• PROBLEM TO WORK ON: Please write each entry out again exactly as shown.

• DATASET ENTRIES:
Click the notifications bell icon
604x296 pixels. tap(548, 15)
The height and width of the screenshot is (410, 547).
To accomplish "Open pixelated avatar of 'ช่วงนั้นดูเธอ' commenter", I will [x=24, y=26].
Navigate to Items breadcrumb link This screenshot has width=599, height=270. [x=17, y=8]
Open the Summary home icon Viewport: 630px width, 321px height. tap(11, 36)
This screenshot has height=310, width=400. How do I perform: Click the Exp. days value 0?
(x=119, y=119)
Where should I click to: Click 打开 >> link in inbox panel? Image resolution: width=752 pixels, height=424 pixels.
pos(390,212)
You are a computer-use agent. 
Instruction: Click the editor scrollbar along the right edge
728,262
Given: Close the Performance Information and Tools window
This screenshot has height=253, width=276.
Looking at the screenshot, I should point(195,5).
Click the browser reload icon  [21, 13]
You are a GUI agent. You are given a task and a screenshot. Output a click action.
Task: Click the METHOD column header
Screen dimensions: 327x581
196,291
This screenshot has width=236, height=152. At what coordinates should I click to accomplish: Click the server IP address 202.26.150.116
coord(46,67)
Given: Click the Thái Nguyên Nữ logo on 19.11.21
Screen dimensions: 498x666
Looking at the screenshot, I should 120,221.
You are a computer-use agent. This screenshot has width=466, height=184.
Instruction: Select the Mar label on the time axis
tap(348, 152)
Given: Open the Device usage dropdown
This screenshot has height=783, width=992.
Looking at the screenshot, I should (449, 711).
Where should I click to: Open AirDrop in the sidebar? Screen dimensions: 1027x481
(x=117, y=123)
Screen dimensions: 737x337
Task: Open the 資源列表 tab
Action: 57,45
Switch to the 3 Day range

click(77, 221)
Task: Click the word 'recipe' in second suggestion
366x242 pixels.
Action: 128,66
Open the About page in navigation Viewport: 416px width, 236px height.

• SOLUTION FOR THIS EXERCISE:
Click the notifications bell icon
604x296 pixels. tap(548, 15)
The height and width of the screenshot is (410, 547).
To accomplish "Open pixelated avatar of 'ช่วงนั้นดูเธอ' commenter", I will [x=24, y=26].
Navigate to Items breadcrumb link This screenshot has width=599, height=270. [x=17, y=8]
Open the Summary home icon Viewport: 630px width, 321px height. tap(11, 36)
This screenshot has height=310, width=400. How do I perform: Click the Exp. days value 0?
(x=119, y=119)
Where should I click to: Click 打开 >> link in inbox panel? Image resolution: width=752 pixels, height=424 pixels.
pos(390,212)
You are a computer-use agent. 
Instruction: Click the editor scrollbar along the right edge
728,262
Given: Close the Performance Information and Tools window
This screenshot has height=253, width=276.
Looking at the screenshot, I should point(195,5).
Click the browser reload icon  [21, 13]
You are a GUI agent. You are given a task and a screenshot. Output a click action.
Task: Click the METHOD column header
Screen dimensions: 327x581
196,291
This screenshot has width=236, height=152. At what coordinates should I click to accomplish: Click the server IP address 202.26.150.116
coord(46,67)
Given: Click the Thái Nguyên Nữ logo on 19.11.21
Screen dimensions: 498x666
Looking at the screenshot, I should 120,221.
You are a computer-use agent. This screenshot has width=466, height=184.
Instruction: Select the Mar label on the time axis
tap(348, 152)
Given: Open the Device usage dropdown
This screenshot has height=783, width=992.
Looking at the screenshot, I should (449, 711).
Where should I click to: Open AirDrop in the sidebar? Screen dimensions: 1027x481
(x=117, y=123)
Screen dimensions: 737x337
Task: Open the 資源列表 tab
Action: 57,45
Switch to the 3 Day range

click(77, 221)
Task: Click the word 'recipe' in second suggestion
366x242 pixels.
Action: 128,66
Open the About page in navigation Viewport: 416px width, 236px height.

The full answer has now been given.